A little-known but fascinating corner of United Methodist mission work consists of a small corps of retirees scattered throughout the country. They call themselves Nomads.

The name fits because they spend their lives roaming the country in the RV’s in which many of them live full-time.

But as they roam, small groups of them converge at various locations – at United Methodist churches, children’s homes, camps or retreats, or at disaster sites. And where they meet up, good things happen.

Dilapidated doors and windows get replaced, faded furniture refinished. Leaky plumbing and outdated wiring and electrical fixtures get modernized.

Elaine Grabin, CO, painting parking lot stripes

Parking lots get striped, storage areas deep-cleaned, floors replaced, sanctuaries painted — and sometimes, entire new buildings are built from the ground up.

Oh, and jelly and salsa get cooked and bottled for charity sales.

“They’re the best-kept secret in the church – a group of incredible servants who will do just about anything you ask of them,” said Rev. Ted Wood, pastor of Community United Methodist in Casselberry.

Nomads have worked every year at the two Florida churches he has led for the past 17 years.

“I’ve had them build a two-story garage for a church, but I’ve also had them just clean the floors, scrape off the old wax,” he said. “They’re some of the humblest and most Christ-like people you’ll meet.”

The Nomads, with about 850 active members and 180 or so alumni, are actually a division of the United Methodist Church’s Global Ministries, but they’re based nowhere except on the Internet.

# [Goals]
**A)** According to the Nomads text, where is Rev. Ted Wood a pastor?
**B)** Write out the part of the Nomads text that opens with the words containing "But as they" and closes with "the ground up.", swapping "disaster sites" for "flood zones".
**C)** Shorten the paragraph of the Nomads text that begins "The Nomads, with about 850 active members" to a brief list of its main facts.
The rows after this have nothing to do with the Nomads text.

# [Entries provided]
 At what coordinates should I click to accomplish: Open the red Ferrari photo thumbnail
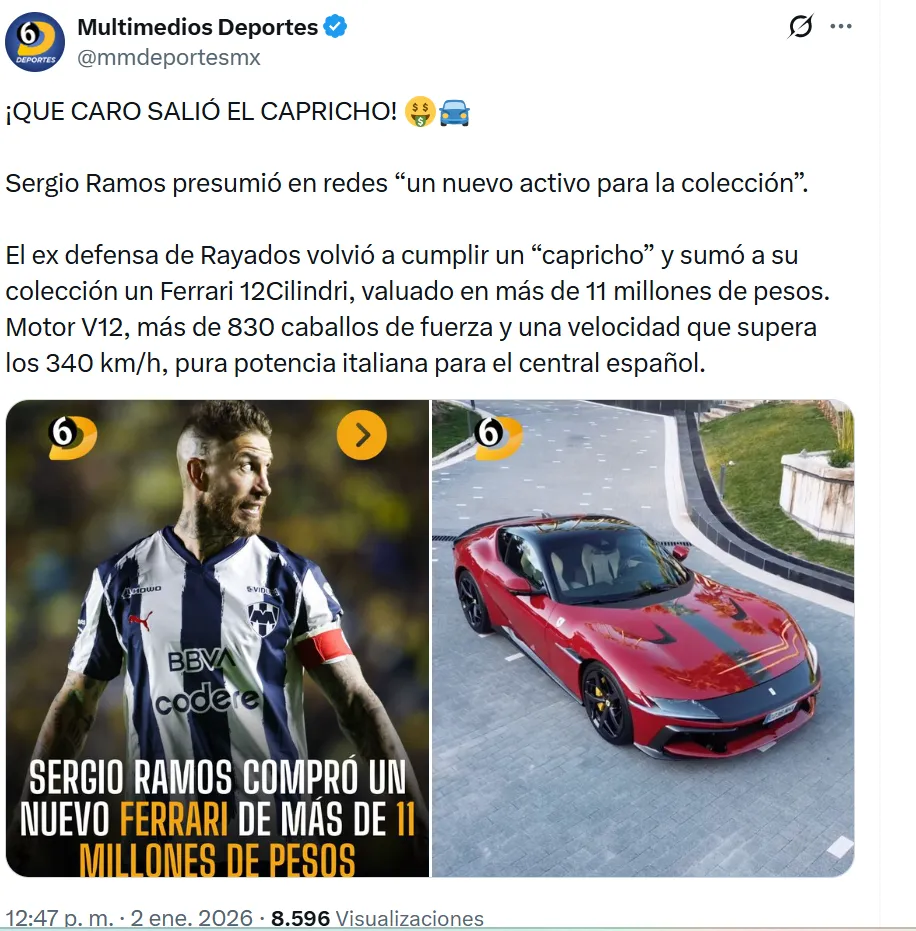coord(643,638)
...
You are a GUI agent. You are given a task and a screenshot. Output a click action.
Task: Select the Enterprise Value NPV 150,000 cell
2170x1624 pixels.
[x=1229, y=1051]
==
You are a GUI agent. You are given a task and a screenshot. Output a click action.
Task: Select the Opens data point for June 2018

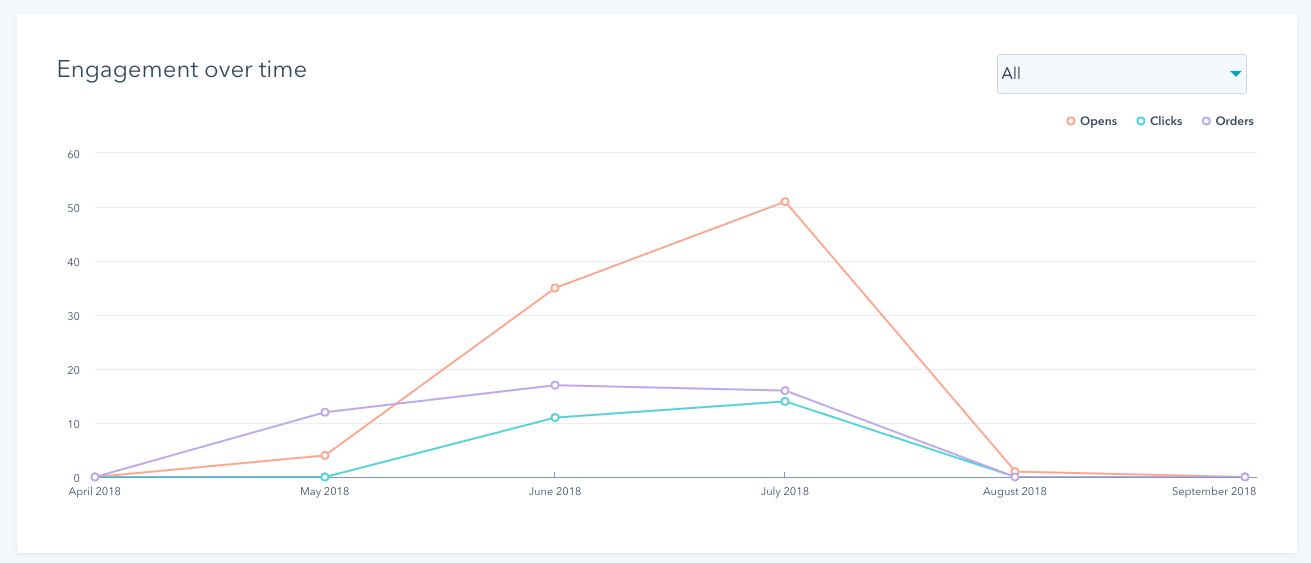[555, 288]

# [Task-by-task answers]
**A)** Community United Methodist in Casselberry.

**B)**
But as they roam, small groups of them converge at various locations – at United Methodist churches, children’s homes, camps or retreats, or at flood zones. And where they meet up, good things happen.

Dilapidated doors and windows get replaced, faded furniture refinished. Leaky plumbing and outdated wiring and electrical fixtures get modernized.

Elaine Grabin, CO, painting parking lot stripes

Parking lots get striped, storage areas deep-cleaned, floors replaced, sanctuaries painted — and sometimes, entire new buildings are built from the ground up.

**C)**
- About 850 active members and roughly 180 alumni
- A division of the United Methodist Church's Global Ministries
- Based nowhere except on the Internet